What has China done to try to stop shares falling?

A range of measures were introduced last month after Shanghai stocks slumped more than 30 per cent from their mid-June peak. But their impact has since evaporated.

The government’s early July rescue package included funding the state-backed China Securities Finance Corp (CSF) to buy stocks on behalf of the government.

Other measures include barring ‘big’ investors from selling their stakes and cracking down on short-selling – when investors bet prices will go lower.

On Sunday, authorities said the state pension fund would be allowed to invest 30 per cent of its total assets – which according to the official Xinhua news agency amount to 3.5 trillion yuan (£350billion/$550 billion) – in shares.

Beijing has also cut interest rates and issued a shock devaluation of its currency of nearly 2 per cent on August 11, causing the yuan to fall almost 5 per cent over that week, which should give exporters a boost.

Where next for China’s stock market and currency?

Despite major efforts to support the market, analysts say shares are likely to go still lower.

The yuan is widely expected to weaken further against the US dollar, although the central bank is expected to intervene to prevent steel slides.

Why are financial markets so gloomy about the Chinese economy?

China's economy expanded just 7.4 per cent last year, its weakest since 1990, and growth has slowed further this year, measuring 7 per cent in each of the first two quarters.

It is a far faster growth rate than most other major countries, but the yuan move raised suspicions that the state of the economy is worse than officials have revealed.

China's second quarter gross domestic product (GDP) figure exactly met the government's full-year target of ‘around’ 7 per cent, leading some analysts to question the announcement, which came after several weak indicators. China has long faced accusations that the government massages economic figures during times of slowdown.

Why is slowing growth such a problem domestically?

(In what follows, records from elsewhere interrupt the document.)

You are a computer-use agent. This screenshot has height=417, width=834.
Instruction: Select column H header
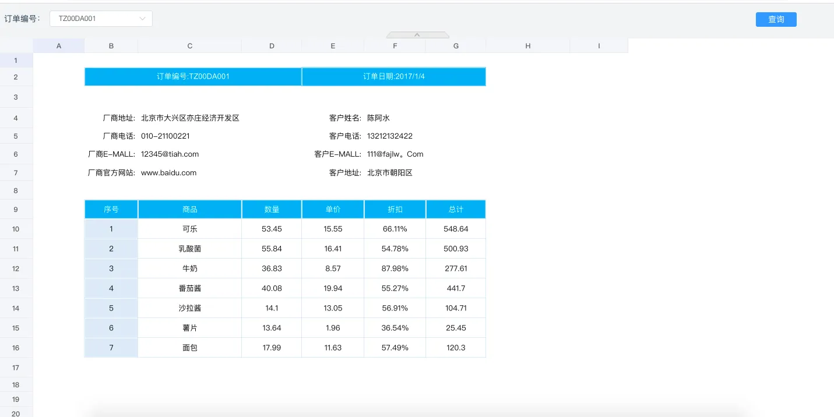click(x=527, y=46)
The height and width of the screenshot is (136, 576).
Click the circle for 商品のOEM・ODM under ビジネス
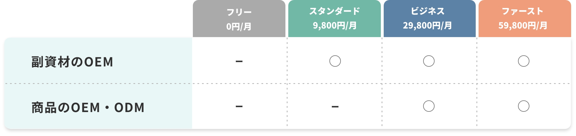[429, 106]
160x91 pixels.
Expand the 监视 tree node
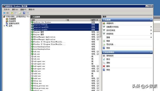tap(5, 26)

Experts say China’s ruling Communist Party needs to deliver improved living standards, lifting more people out of poverty and satisfying the growing middle class, in exchange for acceptance of its rule.

The government also needs to maintain a minimum level of economic growth, which some analysts put at 7 per cent, in order to create jobs for millions of people and prevent social unrest.

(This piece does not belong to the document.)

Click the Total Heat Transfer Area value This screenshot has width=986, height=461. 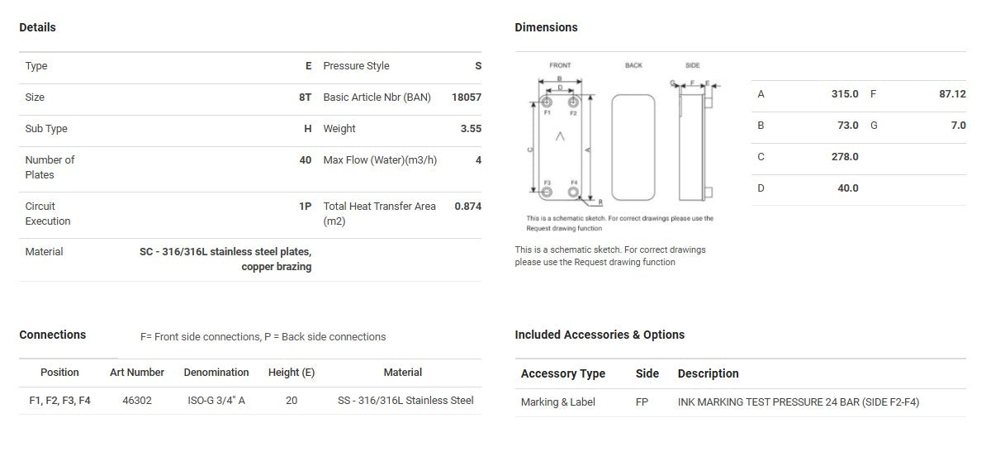467,207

Why is slowing growth a problem internationally?

With Europe’s economy weak and the US preparing to raise interest rates, the world has looked to China’s thirst for raw materials to keep finances humming.

With more than 1.3 billion potential consumers, the country is also a big market for manufactured goods such as cars.

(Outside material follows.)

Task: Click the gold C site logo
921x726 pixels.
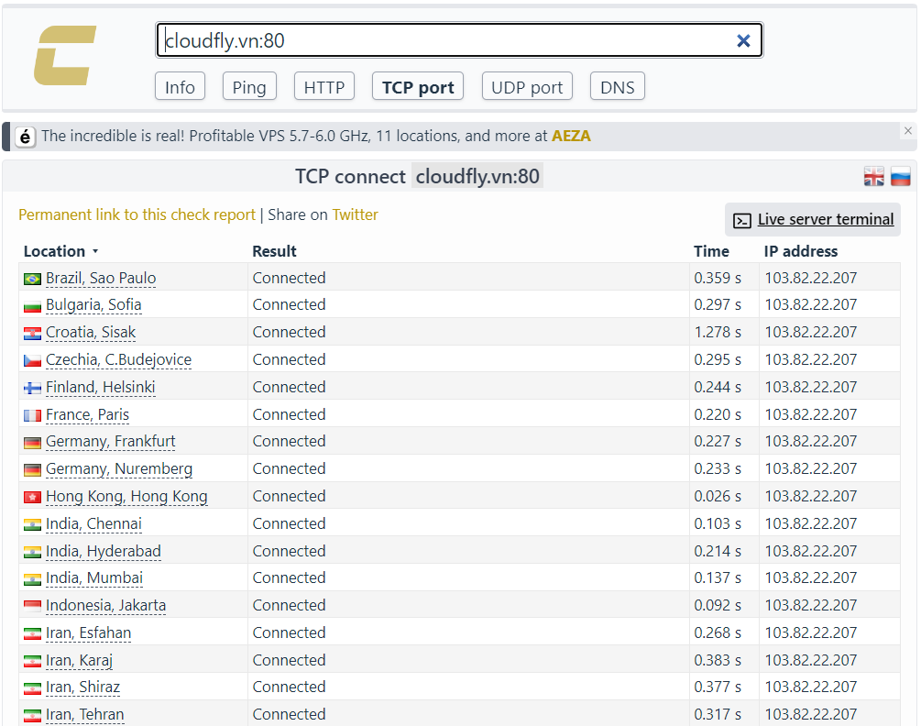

Any weakness in demand could be keenly felt by producers.

Is the panic justified?

Analysts are unable to agree. Many insist that China can still deploy further interest rate cuts and spending measures.

‘We continue to believe that sentiment is currently overly downbeat and that policy support will limit the downside risk to economic activity over the course of the next couple of quarters,’ said Capital Economics.